December is The Season*.
- The season for snow -If you live far enough north and pay appropriate homage to the weather gods to rid your landscape of the Brown Blahness that surrounds you without the blanket of white coating everything.
- The season for sickness – Whether it is the flu, stomach virus, allergies (hello, cedar pollen), or a cold that haunts you for months – nobody is safe.
- The season for last minute Christmas shopping – a task much more challenging when two children accompany you almost everywhere you go and efforts to hide the perfect gift can result in you getting picked up for possible shoplifting.
- The season for baking and baking and baking (aka the season for telling your diet to Shove It) – You can’t have Christmas without the accompanying holiday goodies guaranteed to add five pounds to your waist. It does have the added bonus of heating your home while scenting the air with mouthwatering deliciousness. Which then makes you want to eat even more.
- The season to pay exorbitant rates to fly to see family – The airlines believe in the Christmas Balance Sheet, not the Christmas Spirit – and Christmas morning just isn’t the same without enough extended family to guarantee hot water running out when you go to shower away your Santa hat hair. Or devouring Mimi’s Famous Sticky Rolls (see also: Season for baking and baking and baking).

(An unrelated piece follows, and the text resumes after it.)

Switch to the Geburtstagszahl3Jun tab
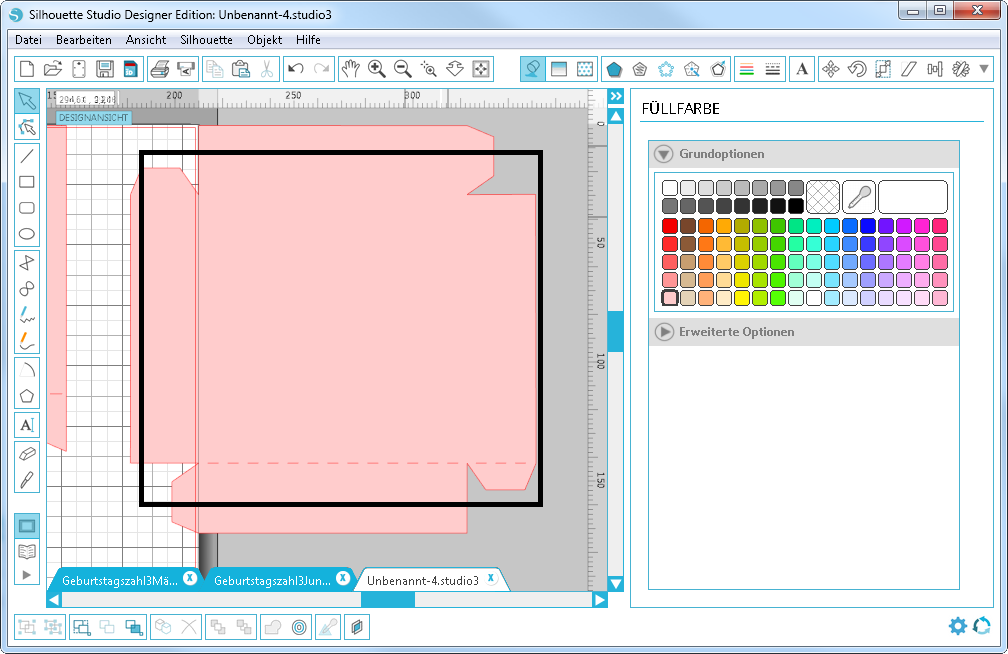The height and width of the screenshot is (654, 1008). coord(272,580)
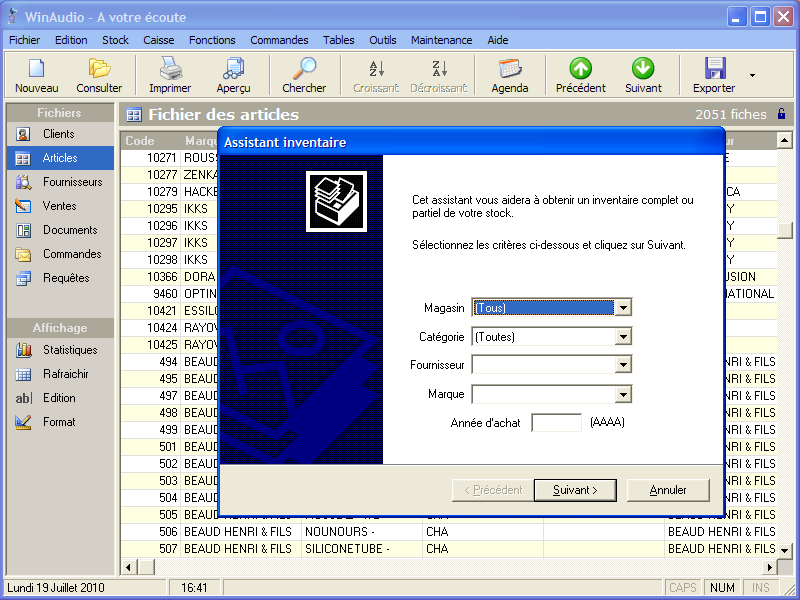
Task: Open Aperçu print preview icon
Action: click(234, 69)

- The season of magic – There is nothing quite like watching your almost four year old open presents – whether their own or other peoples. The light in their eyes reintroduces you to the magical wonder that many of us lost when we “grew up.”
- The season to “Go Griswold” – If you haven’t tested your circuit breaker with how many strands of lights you can string together for your outside lights, or had your neighbors fall down a flight of stairs because they’re blinded when they’re turned on – then you don’t have enough. The more lights, the more ecstatic my son is. If you could see his smile (and everyone else’s – because it’s completley contagious), you would max your wattage out.
- The season to be thankful – Your toilets don’t want to do their job, your almost four year old doesn’t seem to hear a word you say, and your pocket book has been drained to within an inch of its life. Count your blessings anyway.
- Because your awesome friend doesn’t have to drive you to the airport so you can save $200 in parking fees on top of the flight rates.
- Your awesome neighbor is more than willing to take care and lavish attention on your Forgotten Babies (aka The Cats) if/when you go out of town.
- Remember you do love your spouse dearly – even when he wakes you up from the best sleep you’ve had in weeks because he deems “it’s time to get up.” He still let you sleep in… a little bit.
- Be thankful for that devilish wall climbing Tackler even when he slams on every hot button you have in less than ten minutes- watching his face light up as he spontaneously hugs the sister he tormented ten seconds ago gives you hope they might get along… someday.
- Who needs a full
eight sevensix hours of sleep when your almost 15 month old awakens screaming… again… because she’s still cutting molars? Those hugs and chin kisses she doles out like giveaways on a blog melt your heart make you want to freeze time – sleepless nights included.
- The extended family that you love wholeheartedly also has the power to drive you within a few blocks of the local loony bin if enclosed with them for too long. That same group would defend, protect, and help you in anyway possible should your husband vanish for four days while he recuperates in bed from a nasty stomach virus, a zombie apocalypse breaks out, or other It Feels Like the End of the World scenario occurs. Because that’s what families do.
So embrace the month of December with all of its multiple personalities.
Tis The Season, after all.
What other Seasons of December did I miss?